=== Supplied material ===
----------

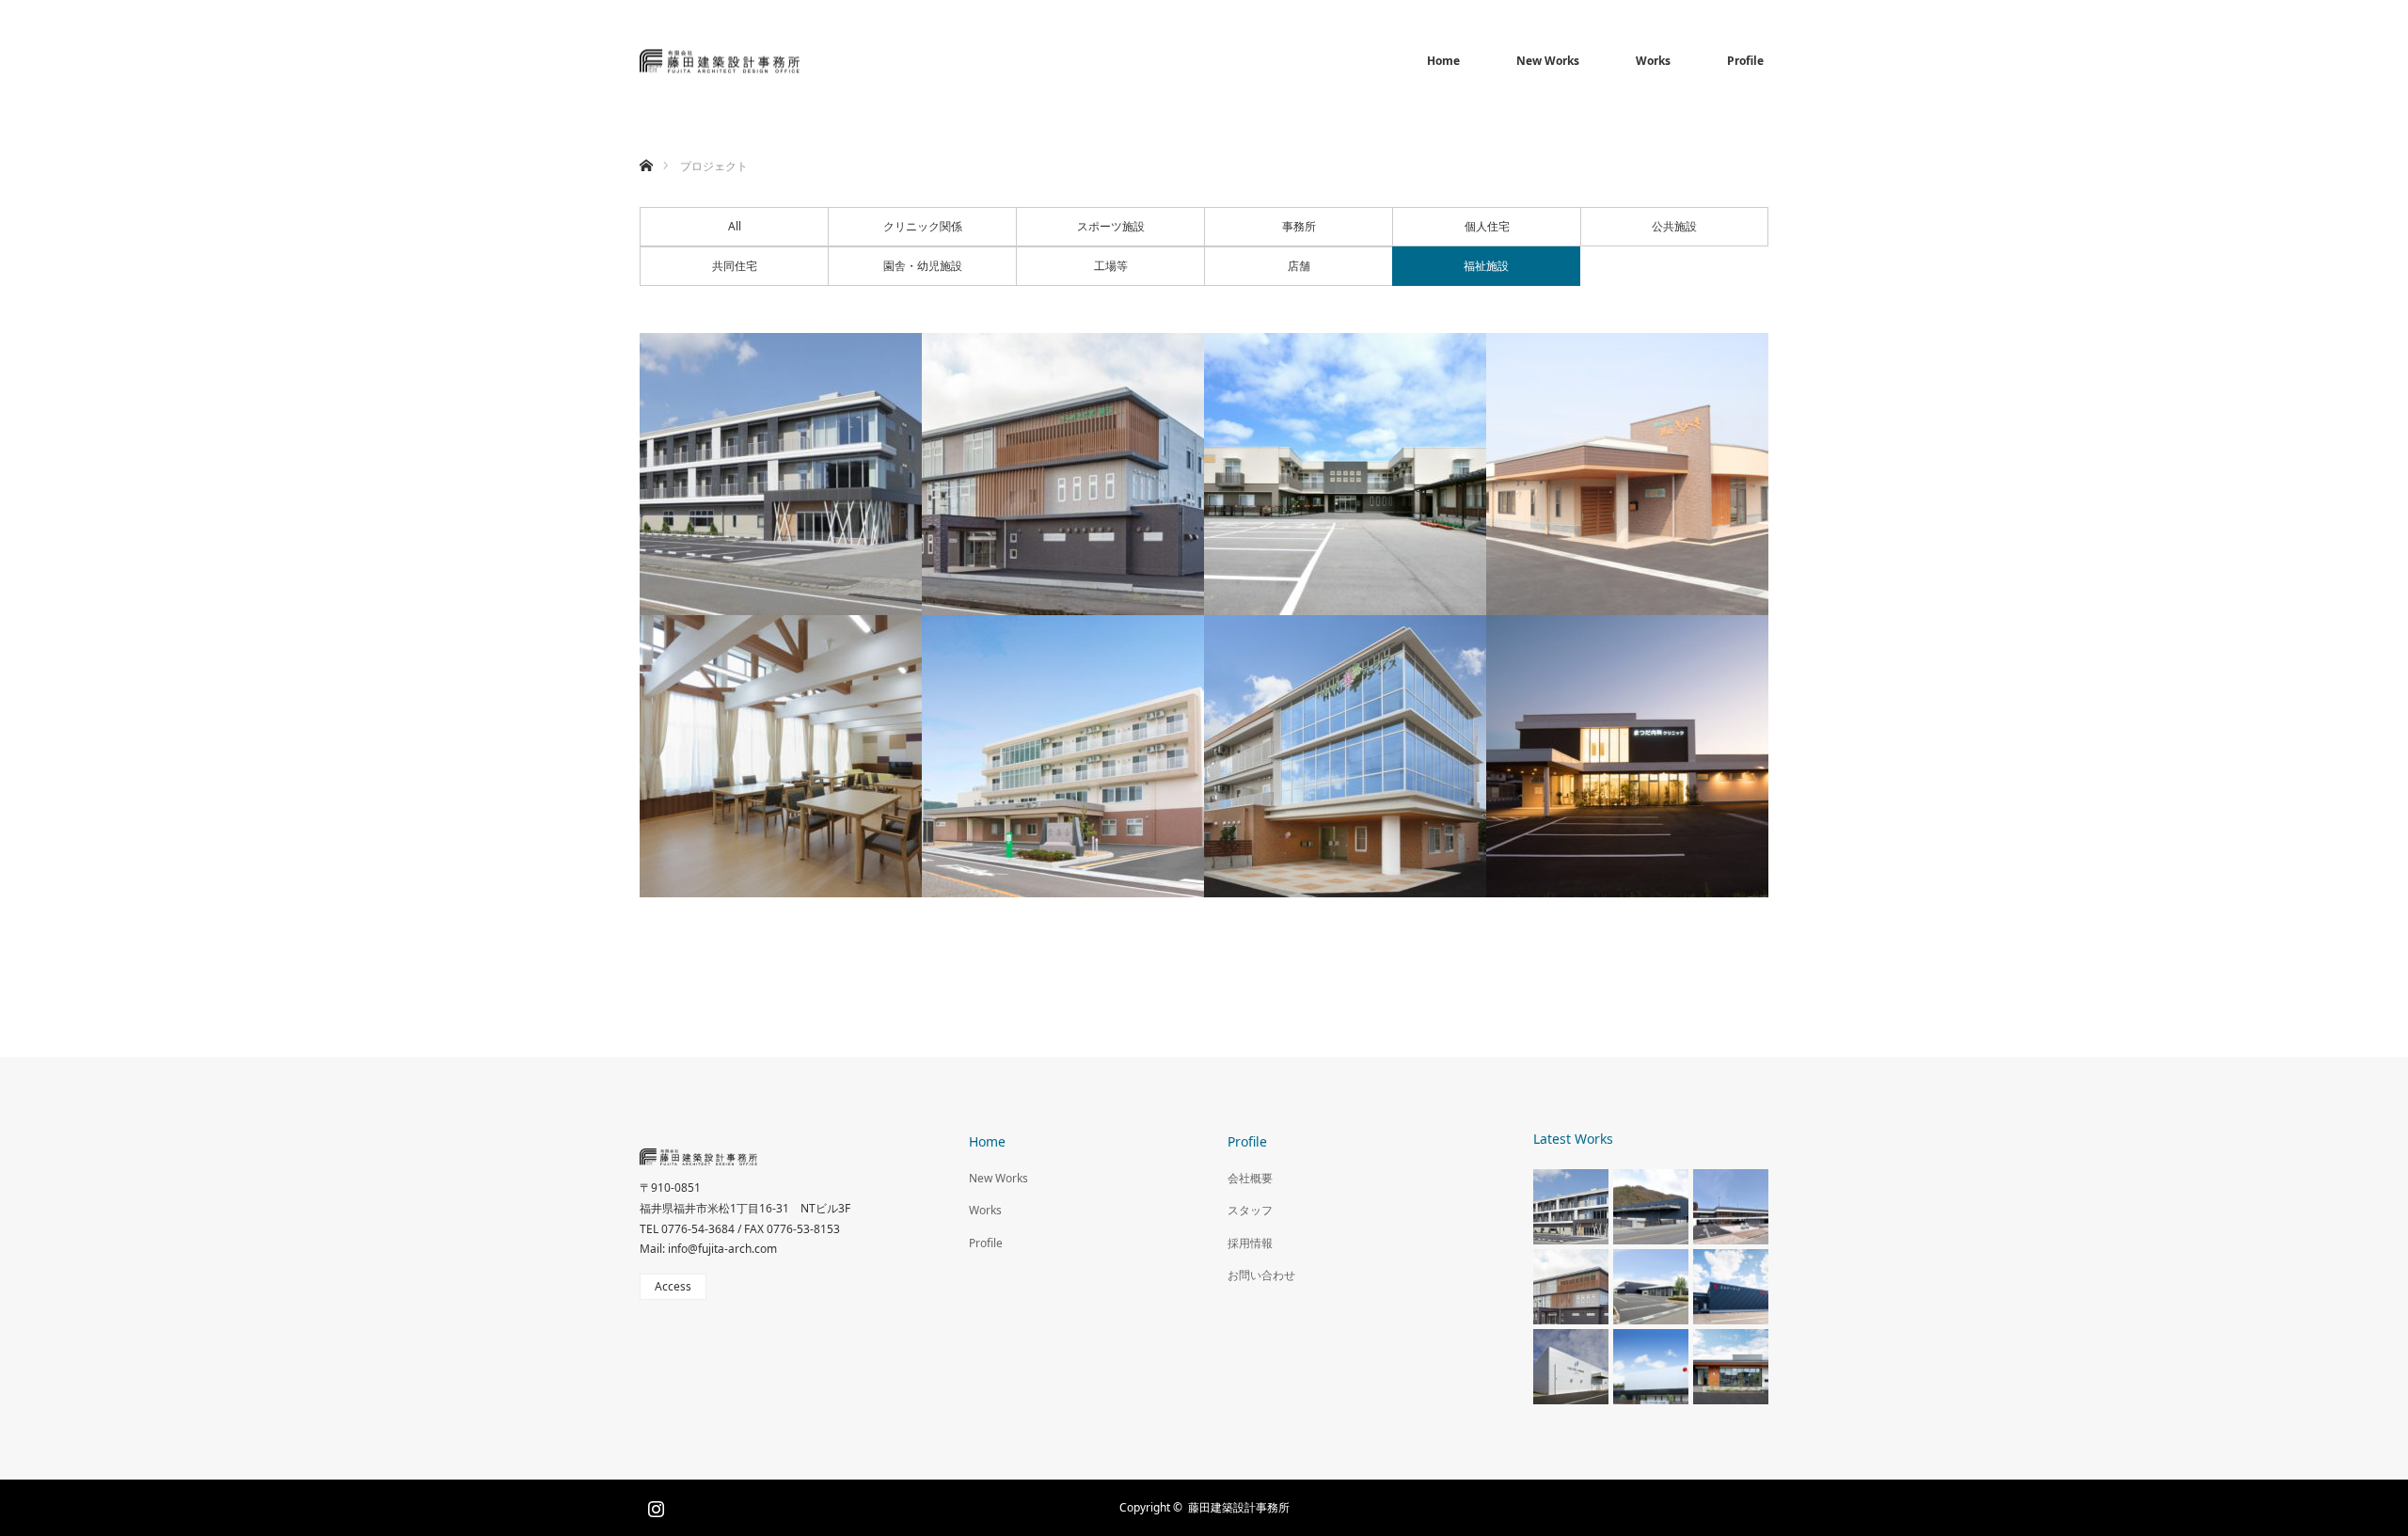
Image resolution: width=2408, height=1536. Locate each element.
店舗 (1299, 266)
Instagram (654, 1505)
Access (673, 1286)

----------

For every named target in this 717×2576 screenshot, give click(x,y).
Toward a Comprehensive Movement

----------

=== Required action ===
Extract the lines of the preceding material that run from the line with "Image resolution: width=2408, height=1536." through the line with "Access (673, 1286)", inclusive, reproducing them exactly and adding nothing.

=== Answer to the exercise ===
Image resolution: width=2408, height=1536. Locate each element.
店舗 (1299, 266)
Instagram (654, 1505)
Access (673, 1286)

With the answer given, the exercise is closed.